◆ TEXTO FORNECIDO
------------------------

A Lavoura destaca: melão que iria para o lixo é alternativa à maçã na indústria de bebidas

Pesquisador da Embrapa Agroindústria Tropical, o engenheiro de alimentos Raimundo Marcelino da Silva Neto mostra base de melão clarificado, desaromatizado e concentrado, que pode ser utilizado pela indústria de bebidas. Foto: Verônica Freire/Divulgação Embrapa

Um suco-base feito de melão, para uso na indústria de bebidas, é uma das alternativas propostas pela Empresa Brasileira de Pesquisa Agropecuária (Embrapa) para reduzir o desperdício dessa fruta. O produto concentrado não apresenta gosto e aroma de melão e pode ser empregado pela indústria como base para a produção de sucos mistos, néctares e outras bebidas.

Hoje, esse papel é da maçã, principal matéria-prima de sucos-base das mais diversas bebidas com frutas. A proposta também é substituir água e açúcar por uma base mais saudável. A estatal. agora, busca parceiros para a validação da tecnologia em escala industrial.

O produto pode ser muito útil para reduzir o desperdício de melão. Em 2015, as perdas chegaram a 37% do total produzido, com base no último levantamento da produção feito pelo Instituto Brasileiro de Geografia e Estatística (IBGE).

Uma boa parte do total não foi aproveitada por problemas puramente estéticos: manchas na casca, tamanho menor que o habitual ou formato irregular. Apesar de rejeitados pelos consumidores, esses melões, que mantêm intactas suas propriedades nutricionais, acabam indo para o lixo.

O engenheiro de alimentos Raimundo Marcelino da Silva Neto, pesquisador da Embrapa Agroindústria Tropical (CE), explica que a indústria utiliza largamente o suco-base de maçã, uma fruta de clima temperado, para a produção de blends, néctares e outros produtos com diferentes sabores.

DESENVOLVIMENTO DO SUCO-BASE

O desenvolvimento do suco-base de melão oferece alternativa para o aproveitamento de uma matéria-prima proveniente da agricultura tropical. A tecnologia foi desenvolvida em parceria com a Escola de Química da Universidade Federal do Rio de Janeiro (UFRJ) e com o Centro de Cooperação Internacional em Pesquisa Agronômica para o Desenvolvimento (Cirad), da França.

“Boa parte do melão fica no campo devido a defeitos no aspecto visual. Não passa nos padrões de consumo e, muito menos, nos de exportação. Essa seria a matéria-prima para a produção dessa base clarificada, desaromatizada e concentrada entre 68º a 70º Brix (percentagem em massa dos sólidos solúveis presente no suco)”, explica Neto.

Ele ressalta que alguns países na Comunidade Europeia concedem incentivos fiscais para produtos sem adição de sacarose. Dependendo do processamento empregado na indústria, o suco-base de melão mantém nutrientes como vitaminas e açúcares (glicose, frutose e alguma sacarose) e ácidos naturais presentes na fruta.

A tecnologia usa microfiltração tangencial por membranas para a clarificação. “Otimizamos a tecnologia com adição de enzimas para aumentar o rendimento do processo”, salienta Neto.

------------------------

◆ DADOS FORNECIDOS
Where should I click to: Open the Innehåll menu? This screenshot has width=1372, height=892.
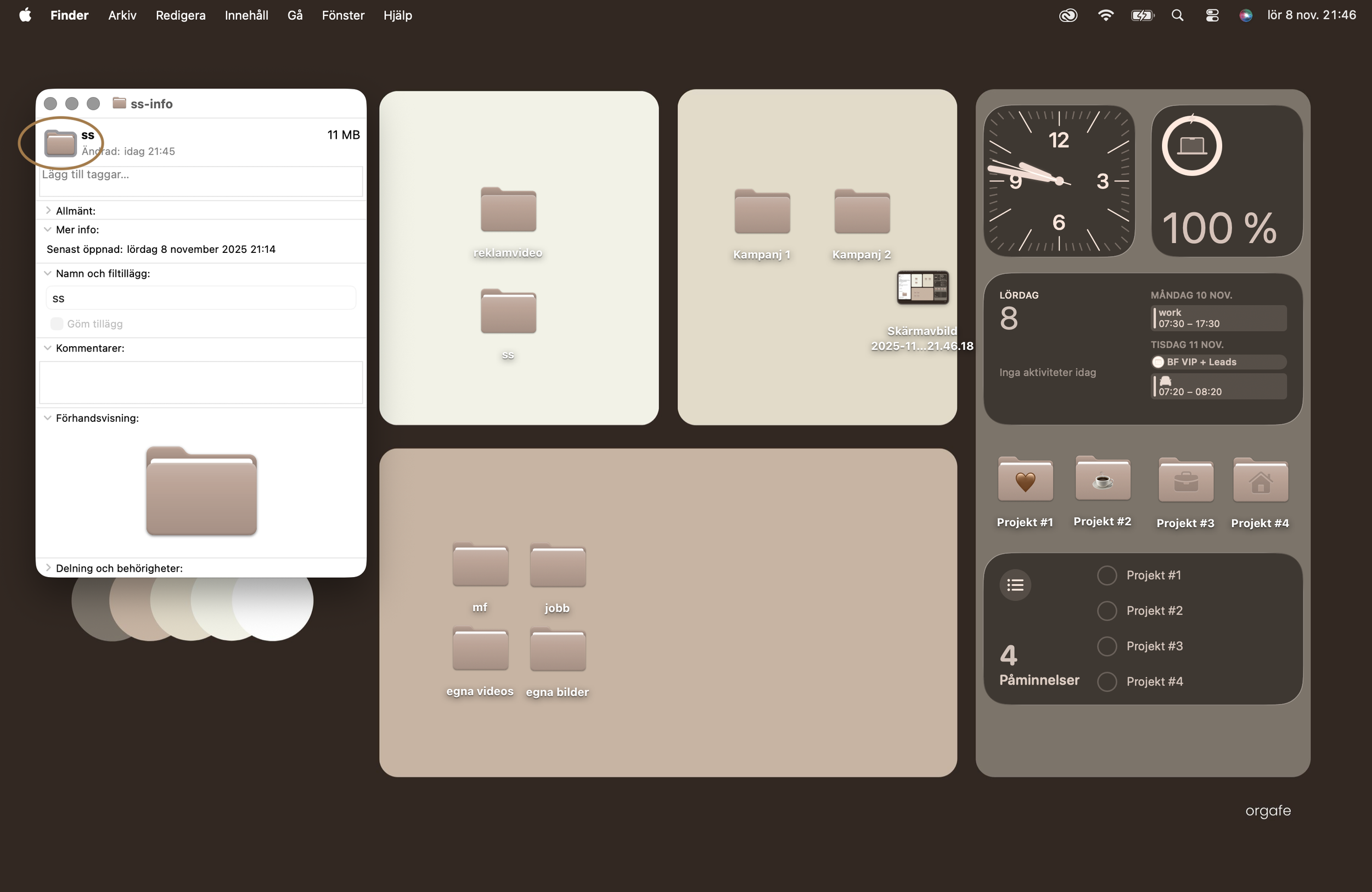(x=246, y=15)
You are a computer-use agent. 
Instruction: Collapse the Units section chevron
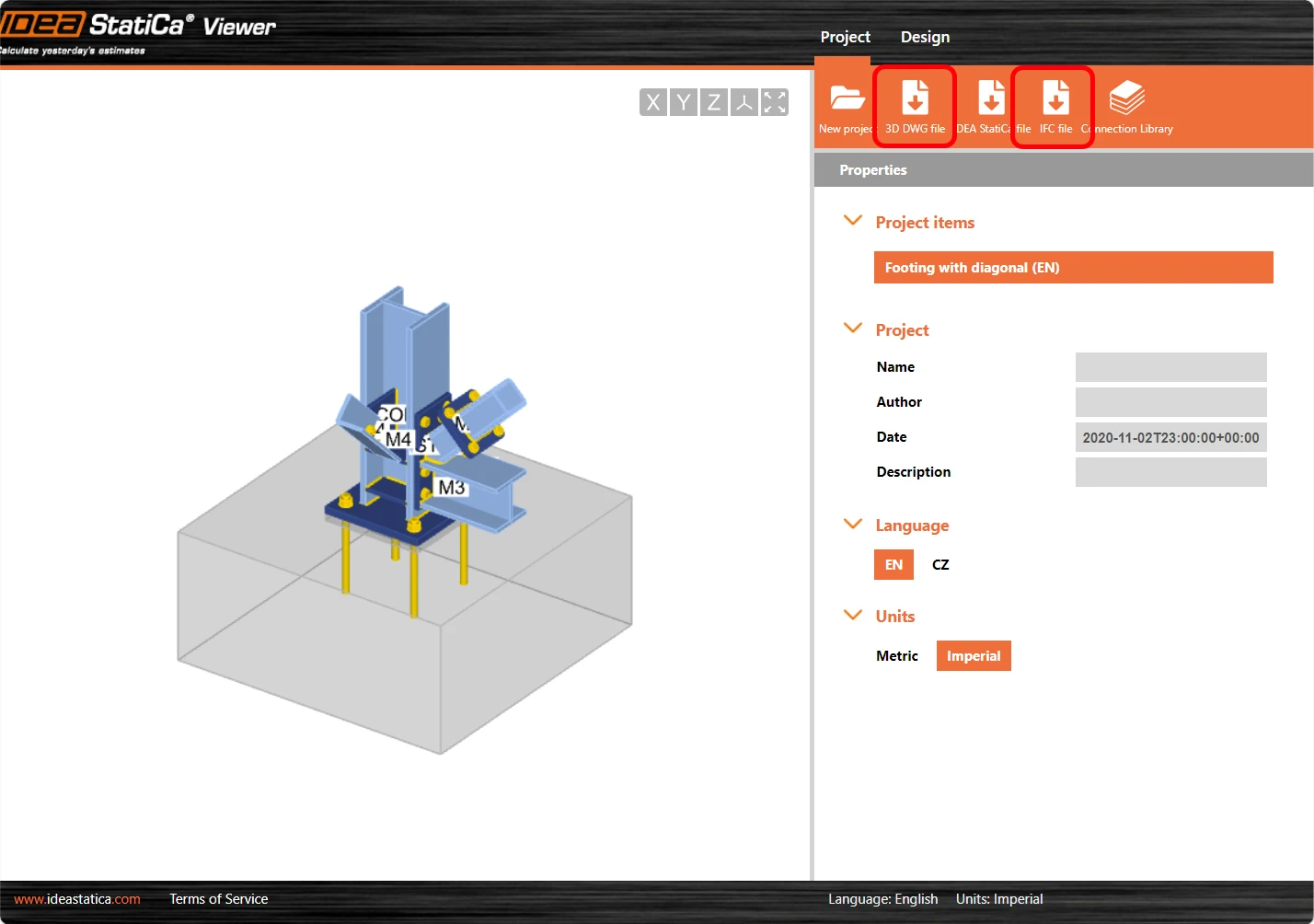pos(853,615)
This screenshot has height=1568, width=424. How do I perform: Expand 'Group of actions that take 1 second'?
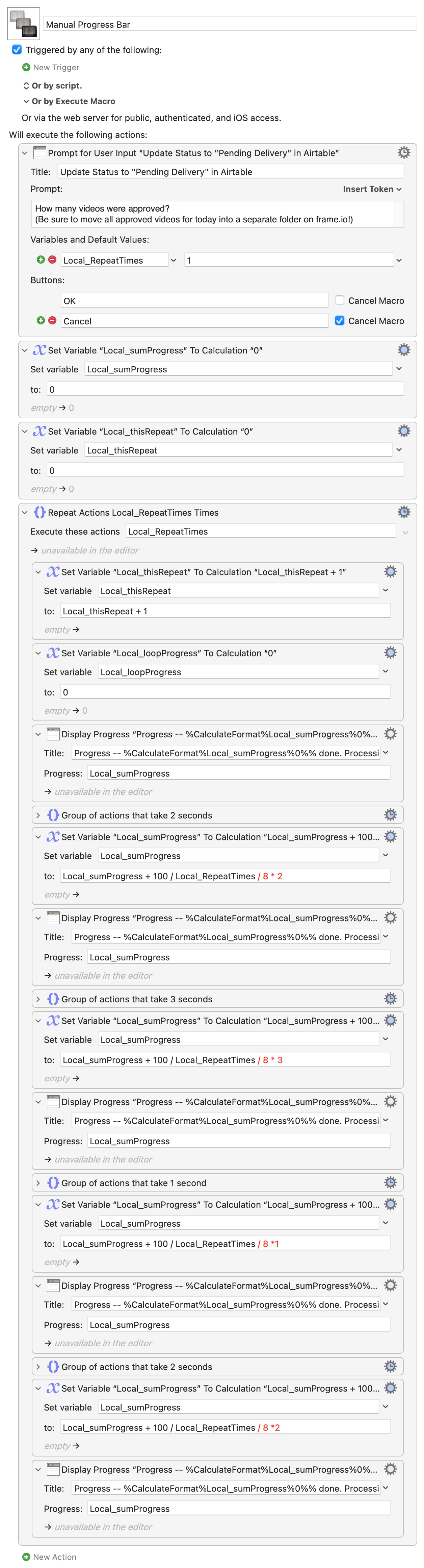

------------------------

◆ TAREFA SOLICITADA 1
Responda, com base no texto sobre o suco-base de melão:
(a) Que percentual da produção de melão foi perdido em 2015?
(b) Com quais instituições a tecnologia foi desenvolvida em parceria?
(c) Que técnica é usada na clarificação?
◆ TAREFA SOLICITADA 2
Retome o texto sobre o suco-base de melão a partir do ponto em que ele termina.
Os itens não têm relação com o texto sobre o suco-base de melão.

◆ RESULTADO 1
(a) As perdas chegaram a 37% do total produzido.
(b) Com a Escola de Química da Universidade Federal do Rio de Janeiro (UFRJ) e com o Centro de Cooperação Internacional em Pesquisa Agronômica para o Desenvolvimento (Cirad), da França.
(c) A microfiltração tangencial por membranas.

◆ RESULTADO 2
AROMA

Para extrair o aroma são aplicadas resinas que capturam os compostos voláteis presentes no suco. Em seguida, o produto é concentrado a vácuo. O suco concentrado é denso, com uma coloração semelhante ao caramelo e deve ser diluído na indústria.

“Como é concentrado, não haverá o transporte de água, o que reduz custos de logística. Isso favorece também a conservação, porque é possível manter em temperatura ambiente ou no máximo em refrigeração”, afirma Marcelino Neto.

A tecnologia empregada para a produção do suco-base de melão também será testada em outras frutas tropicais como caju e banana. Segundo Marcelino Neto, é possível desenvolver diferentes produtos, combinando as tecnologias para retirar ou preservar o sabor, produzindo misturas com características desejadas.

SETE MIL HECTARES JOGADOS FORA

Em 2015, o Brasil perdeu 195 mil toneladas de melão, o correspondente a 37% do total produzido. A produção correspondente a uma área de sete mil hectares cultivados foi perdida.

De acordo com a Embrapa, não é possível determinar o que ficou no campo, o que se perdeu no transporte, o que estragou no supermercado ou o que foi para o lixo doméstico, mas é certo que 37% dessa produção foram perdidos.

“Nós estamos usando ‘perdido’ no sentido literal da palavra. Não sabemos onde estão. Não existem dados oficiais que nos permitam saber o que foi feito. Sabemos que a indústria nacional do melão é muito pequena”, diz o pesquisador Ebenezer de Oliveira Silva, que atua na área de tecnologia pós-colheita da Embrapa Agroindústria Tropical.

No caso do melão, a grande perda ocorre na cadeia de comercialização – é a chamada perda cosmética. “Frutos com pequenas deformações e que são jogados fora porque o consumidor não vai comprar aquilo. Por causa do alto padrão de qualidade exigido pela população, muito do que é produzido é jogado fora”, lamenta o cientista.

PERDAS PÓS-COLHEITA

Países em desenvolvimento, como o Brasil e o México, apresentam tanto perdas por falta de infraestrutura, quanto as consideradas perdas cosméticas.

“Nossa estrutura de pós-colheita não é suficiente o bastante para suportar as grandes produções de frutas que temos. Associado a isso, há uma classe média desenvolvida muito grande, o que repercute em um alto índice de perda cosmética”, esclarece Silva.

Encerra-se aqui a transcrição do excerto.